In de afgelopen tijd heb ik weer een paar “fijne” uitspraken verzameld die uit het tienerkeeltje van mijn zoon kwamen rollen. Dit zijn ze:
- “Ok.. wacht!” Standaard is dat de eerste reactie na een willekeurige vraag. De prioriteit ligt altijd ergens anders en word ik even geparkeerd. De wachttijd varieert dan van een paar seconden tot het moment dat ik weer dezelfde vraag moet stellen. Meestal is dat dan een paar minuten. Hij was het dan “even vergeten”. Het meest recente voorval was vanochtend, nadat ik hem vroeg of hij de handdoek van zijn slaapkamervloer kon oprapen. Nadat ik erachter kwam dat het niet was gedaan, was de vogel al gevlogen. Kom ik meteen bij het volgende punt:
- “Ik heb geen zin om mijn kamer op te ruimen.” Soms gaat de deur wat lastig open. Dan blijkt al snel dat deze wordt gebarricadeerd door schoenen, jassen en een skateboard. Regelmatig hangt er een kleedkamerlucht veroorzaakt door gebruikte handdoeken en gedragen sokken die in een hoekje of naast het bureau zijn gegooid. Dit verklaart in ieder geval de enkele sokken die ik in de was tegenkom. Op de vraag, of beter gezegd smeekbede, om zijn kamer elke week helemaal op te ruimen, krijg ik steevast het antwoord dat de zin erin ver te zoeken is. Ook hier gelden weer andere prioriteiten, waaronder het spelen van online games. Het volgende punt van ellende:
- “Maar ik zit midden in een online game!” Dit staat zonder enige twijfel op de eerste plaats van de lijst met meest irritante reacties ever. Sterk gefocust op zijn telefoon zit hij met opgetrokken knieën op de bank. Op storen volgt de doodstraf, weet ik. Toch doe ik het, want óf het is tijd om te eten, óf het is tijd om de deur uit te gaan, óf het is tijd om zijn kamer op te ruimen (zie punt 2, dit is begint dus op een soort vicieuze cirkel te lijken). Wie weet brengen de kersverse opgestelde regels wat meer rust in de tent. Dan hoef ik hopelijk voorlopig niet een mooi plekje te zoeken op de muur waar ik hem achter het behang moet plakken.

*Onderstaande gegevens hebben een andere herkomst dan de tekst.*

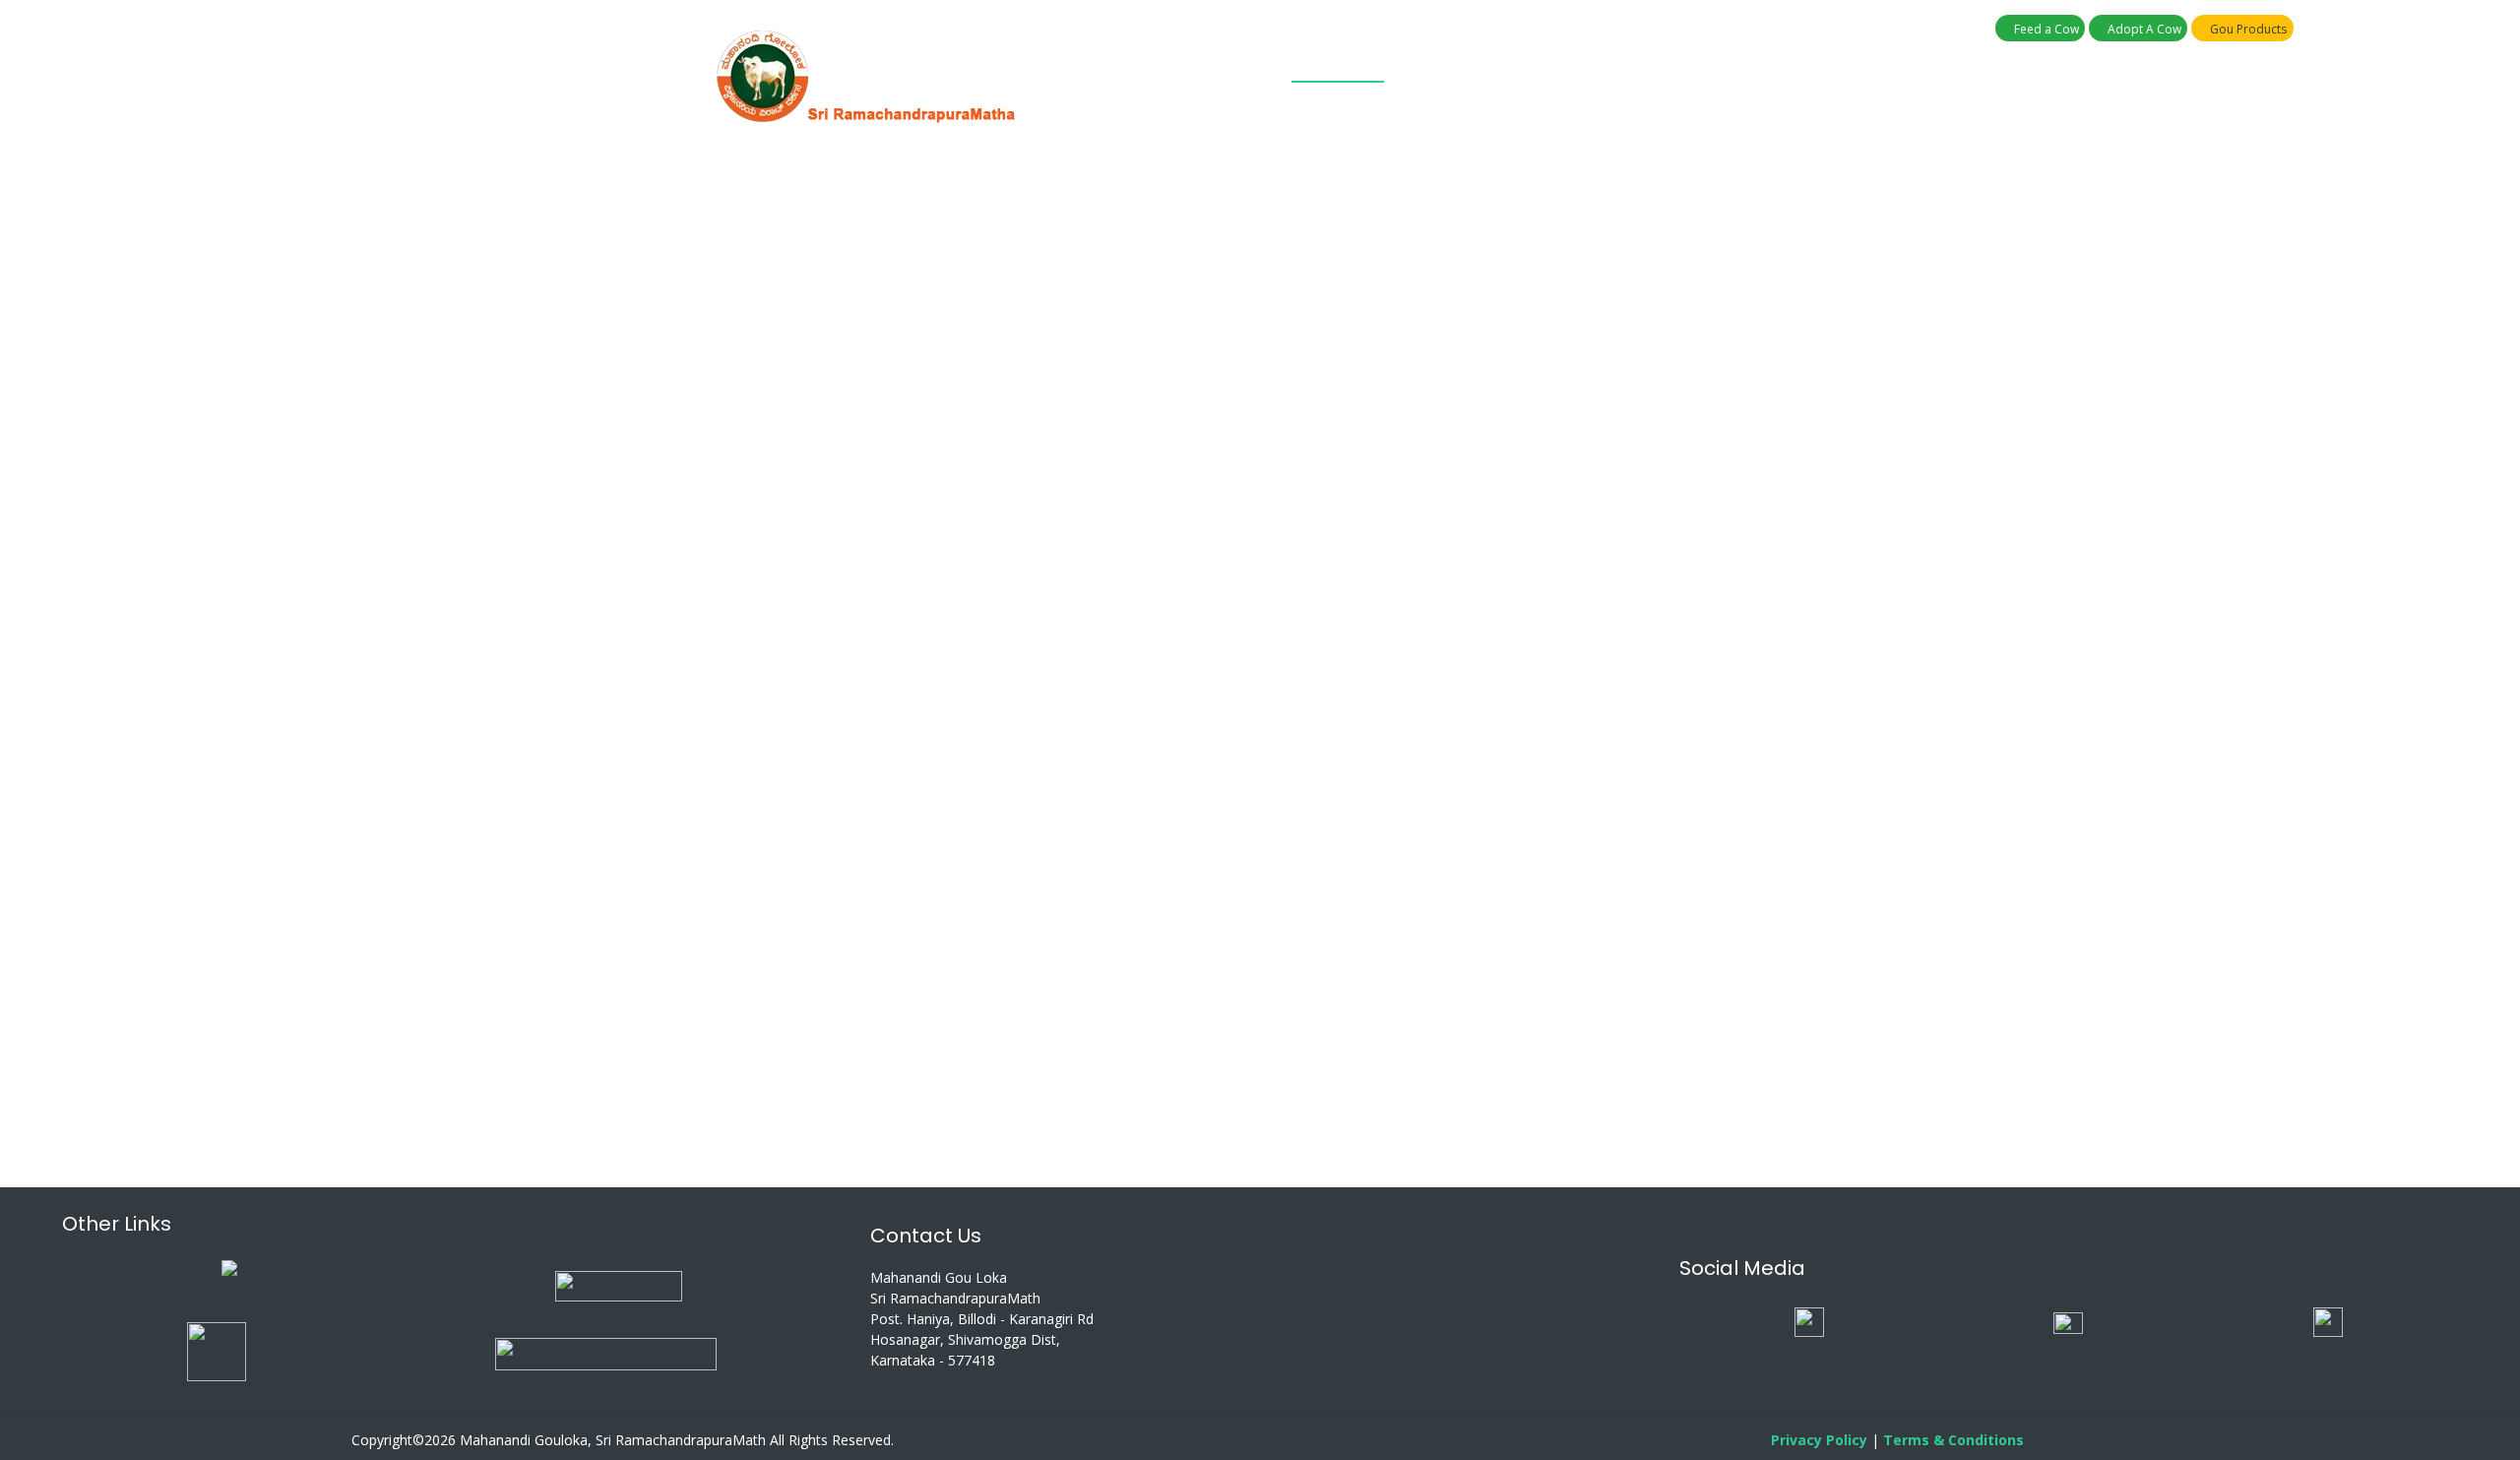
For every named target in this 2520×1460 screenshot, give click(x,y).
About (1251, 63)
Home (1183, 63)
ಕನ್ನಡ (1784, 62)
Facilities (1590, 63)
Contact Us (1693, 63)
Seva (1515, 63)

- “Ik heb echt een zwaar leven als puber.” Sure. Waarom dan? “Nou, ik moet vaak huiswerk maken, ik moet vroeg naar bed én vroeg opstaan en ik mag na 18.00 uur niet meer op mijn telefoon, en dan heb ik niets te doen. O-K. Een lesje relativeren lijkt me heel zinvol.

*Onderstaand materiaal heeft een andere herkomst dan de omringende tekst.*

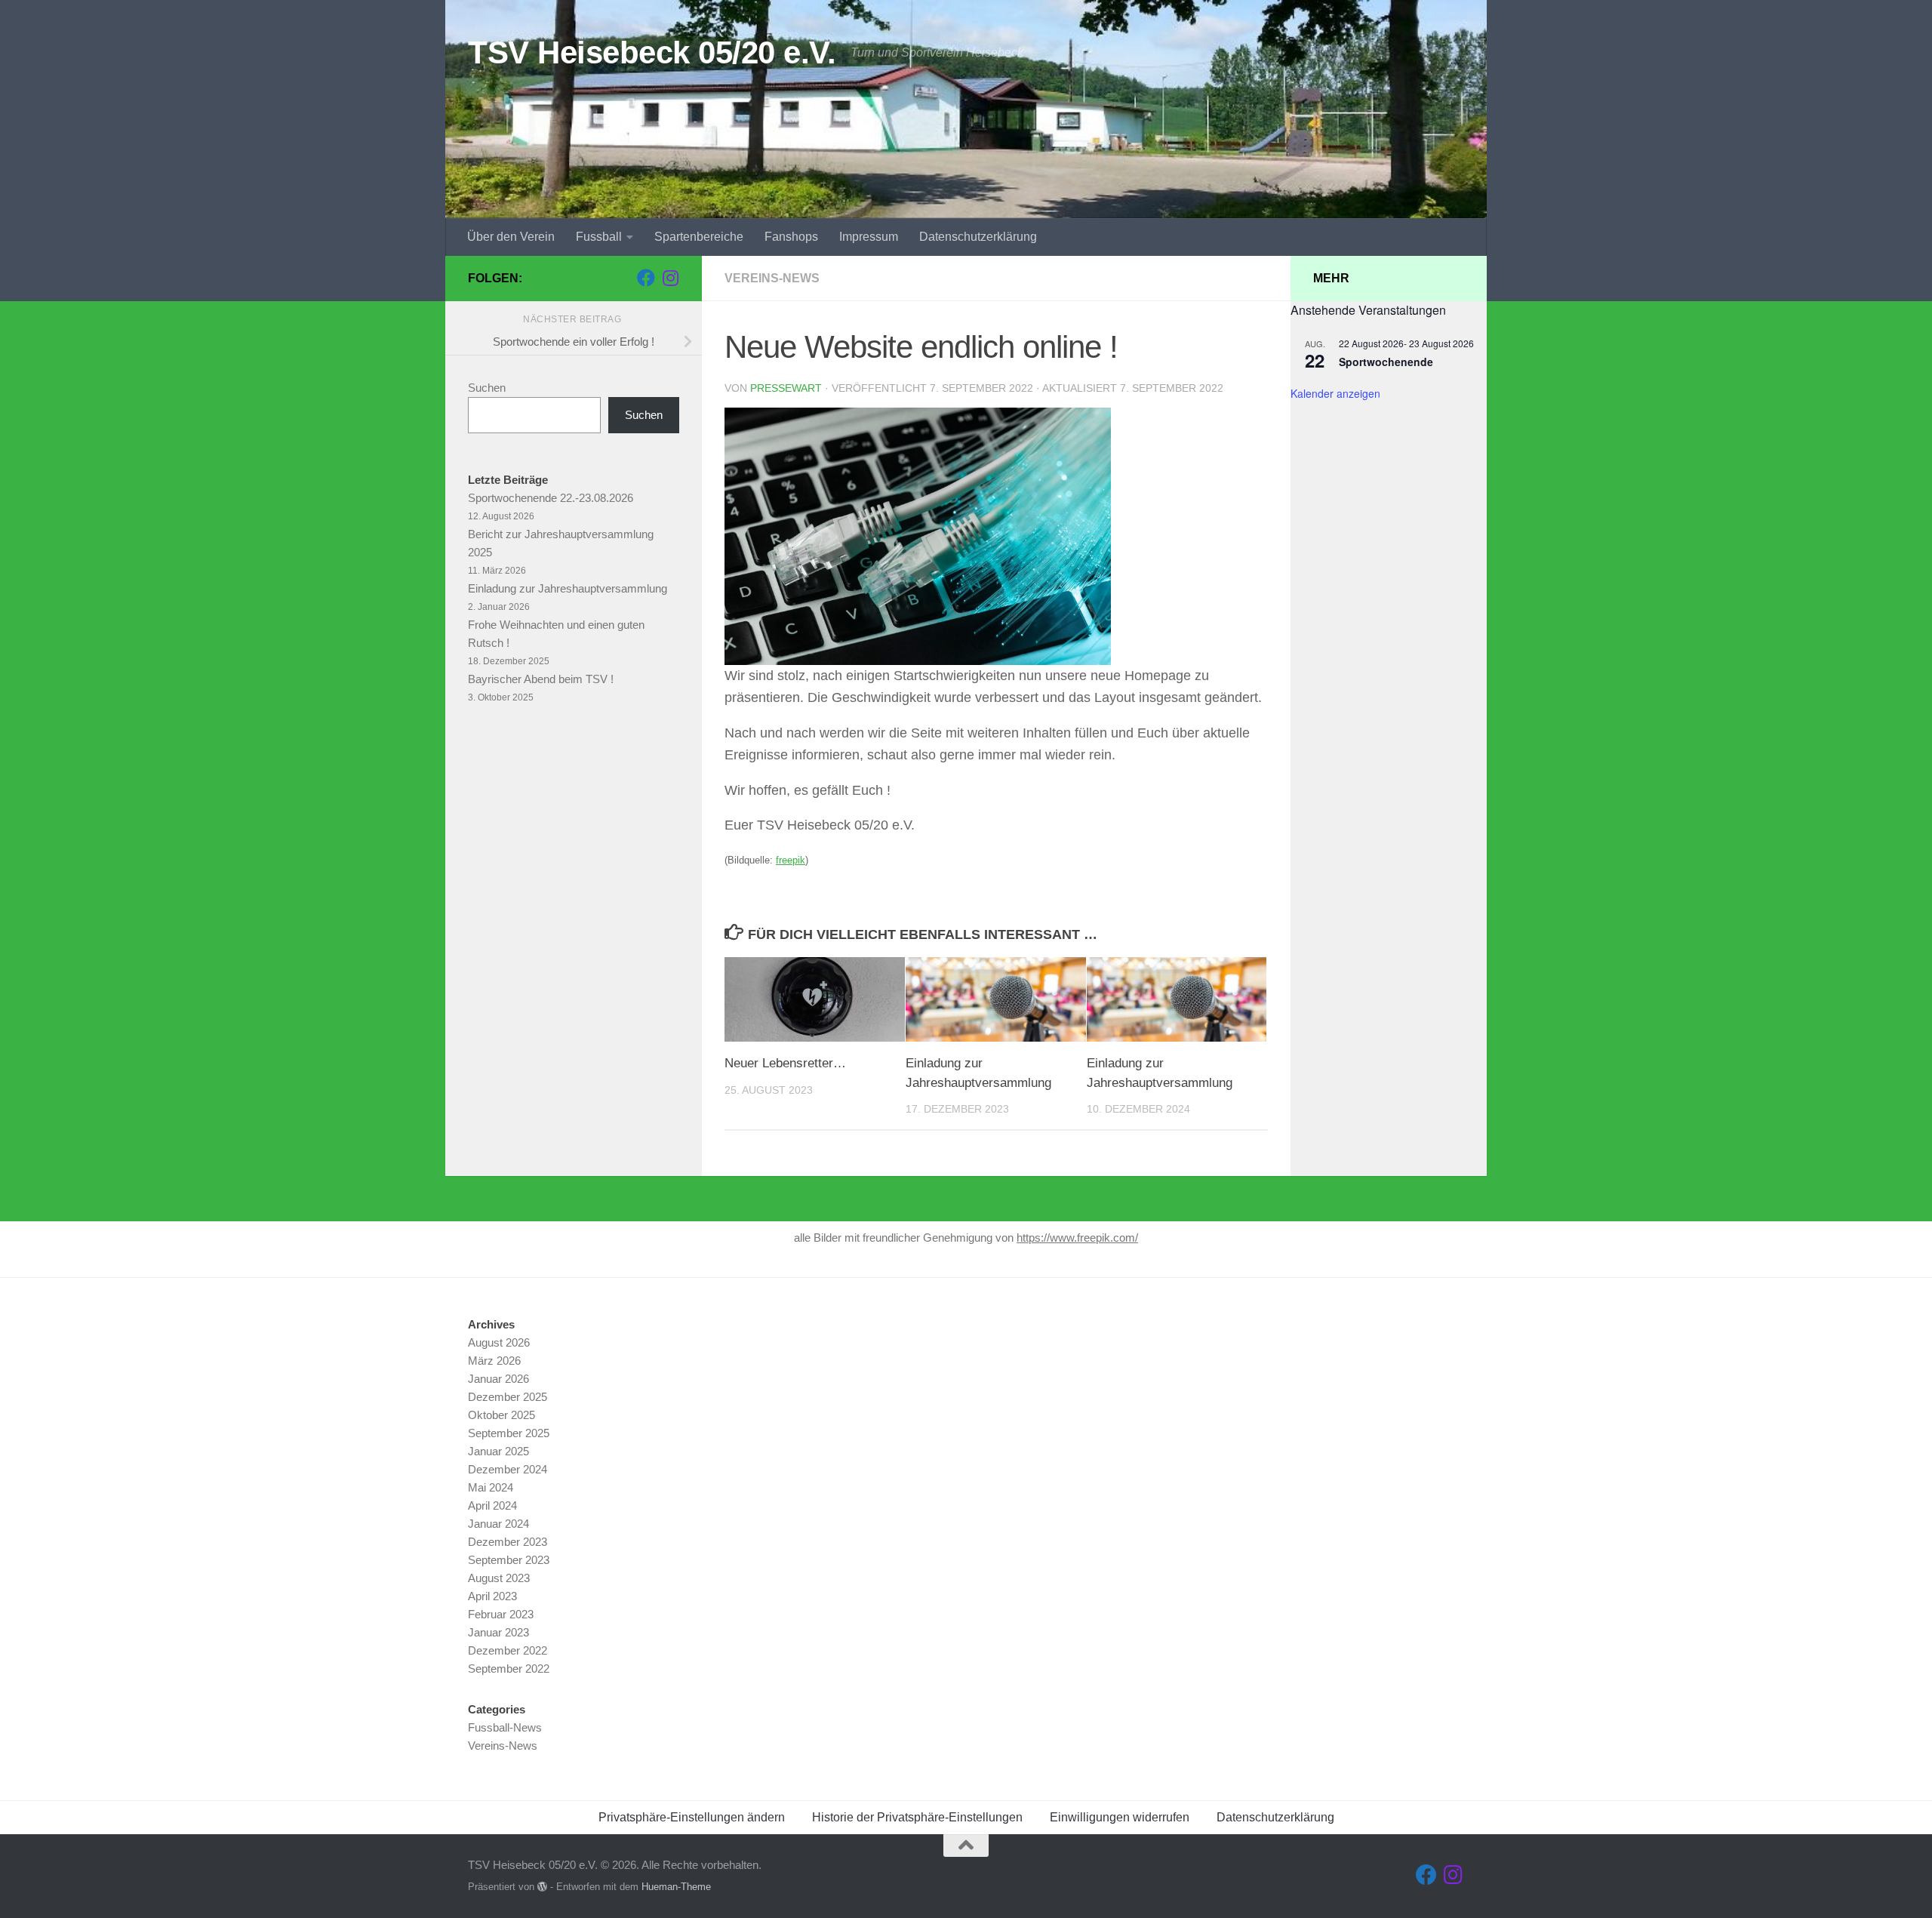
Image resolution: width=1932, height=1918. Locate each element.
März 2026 (494, 1360)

- “Ik wil niet dat je me in het openbaar een kus geeft.” Want dat is natuurlijk niet cool. Sterker nog, het is een misdaad waarvoor ik een straatverbod opgelegd heb gekregen, door hem als zelfbenoemde rechter. Binnen een straal van 50 meter (lees: elke straathoek rondom de school) mag ik niet komen. Soms heb ik er lak aan en geef ik hem een lekkere dikke knuffel, midden in de tram. “Mam, doe normaal. Dit is echt beschamend.”
Maar lastig of niet, het is zoals het is, een onvermijdelijke fase waar we als gezin doorheen moeten. Zoals Ma Flodder zou zeggen: “Het blijft toch je kind, hè?” En zo is het maar net.